DESCRIPTION OF THE OPERATIVE PROCEDURE:
After the patient had received preoperative antibiotics, the
patient's right anterior chest was prepped and draped in the usual
sterile fashion. A right triple-lumen CVP line was placed for IV
access for the case in the usual fashion and it was appropriately
secured utilizing 2-0 silk sutures. Thereafter, after the appropriate
spinal monitoring was placed, the patient was positioned in a left
posterolateral thoracotomy position. Under fluoroscopy, the area of
interest was identified and marked. Thereafter, after an appropriate
surgical time-out was taken, a left posterolateral thoracotomy was
carried out along the seventh intercostal space. Dissection was
carried down to the latissimus dorsi posteriorly. A serratus anterior
was divided anteriorly, thereafter, in the eighth intercostal space,
a thoracotomy incision was carried out, after the lung was deflated.

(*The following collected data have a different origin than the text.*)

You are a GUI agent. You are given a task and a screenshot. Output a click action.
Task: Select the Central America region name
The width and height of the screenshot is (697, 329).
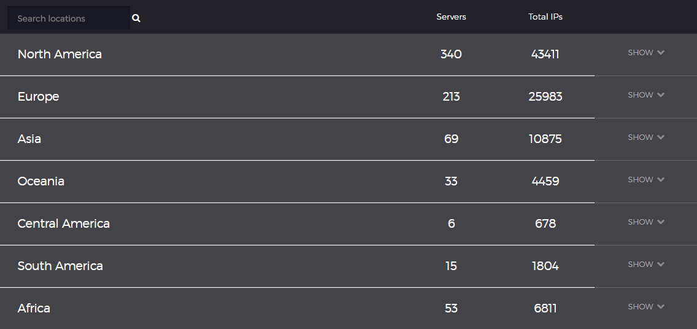(x=64, y=223)
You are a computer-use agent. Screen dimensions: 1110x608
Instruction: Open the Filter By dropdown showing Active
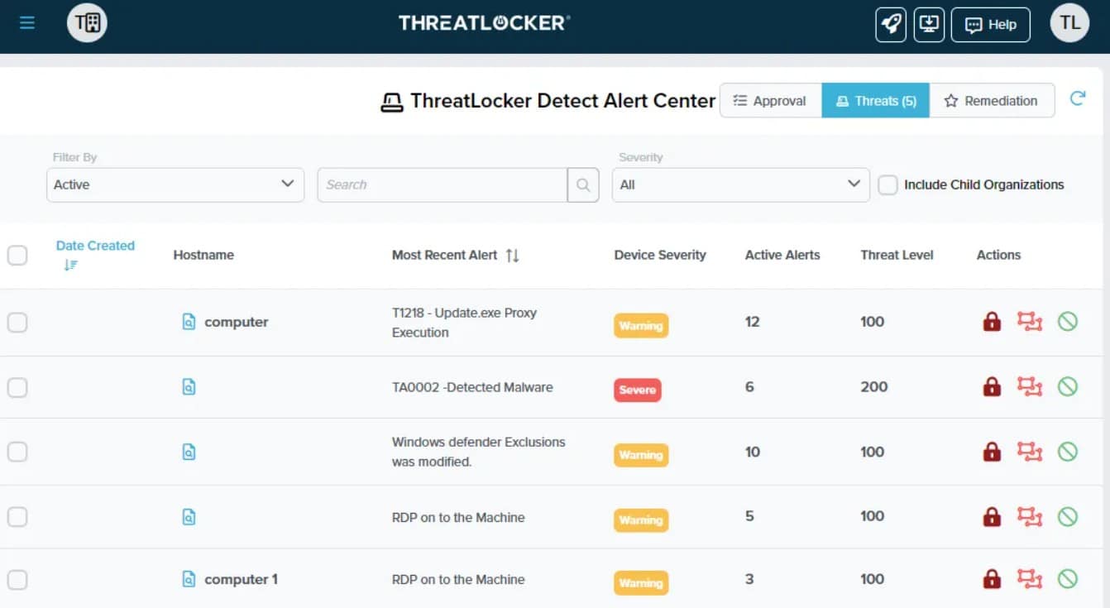tap(175, 184)
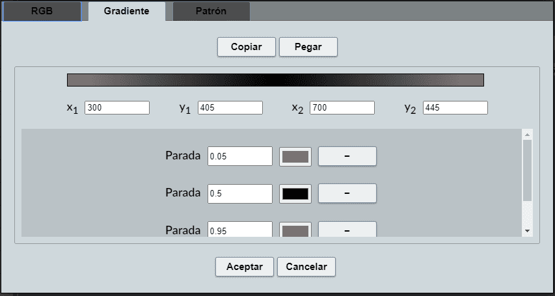Switch to the RGB tab
The image size is (555, 296).
42,11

The seventh rib was resected so as to add for adequate exposure.
Thereafter, the inferior pulmonary ligament was taken down. The lung
was mobilized anteriorly. Thereafter, the posterior mediastinal
pleura was taken down utilizing electrocautery. There were a few
intercostal feeders, which were divided between doubly placed
medium-sized clips. The larger, most inferior radicular branch was
preserved. Thereafter, the aorta was tacked and mobilized anteriorly,
utilizing interrupted 4-0 Prolene sutures anchoring the edge of the
posterior mediastinal pleura anteriorly, so as lifting the aorta off
the spine. The anterior aspect of the spine was cleared, this
resulted in adequate exposure for Dr. Lasner to perform his T9-T10
corpectomy with instrumentation and placement of a cage and bone
grafting. Upon completion of the thoracic surgical portion of the
case, the chest was irrigated utilizing a warm saline. Meticulous
hemostasis was obtained, intercostal nerve blocks were performed
utilizing injectable 0.25-percent Marcaine. Thereafter, the chest was
closed utilizing number-1 Vicryl pericostal sutures in a
figure-of-eight fashion. The muscle and fascia layers were closed
utilizing running 0-Vicryl suture in anatomical layers. The skin was
closed utilizing metallic clips. Prior to closure a number-32 chest
tube was placed and brought out through a separate stab wound in the
lateral chest wall, it was secured utilizing 0-Ethibond suture. The
patient was positioned in a supine position at the completion of the
procedure. Portable chest x-ray was obtained, which was revealed the
lung to be completely expanded and chest tube in good position.

Can someone please give me an insight on this Opt Report, I realy don't know where to begin on this one.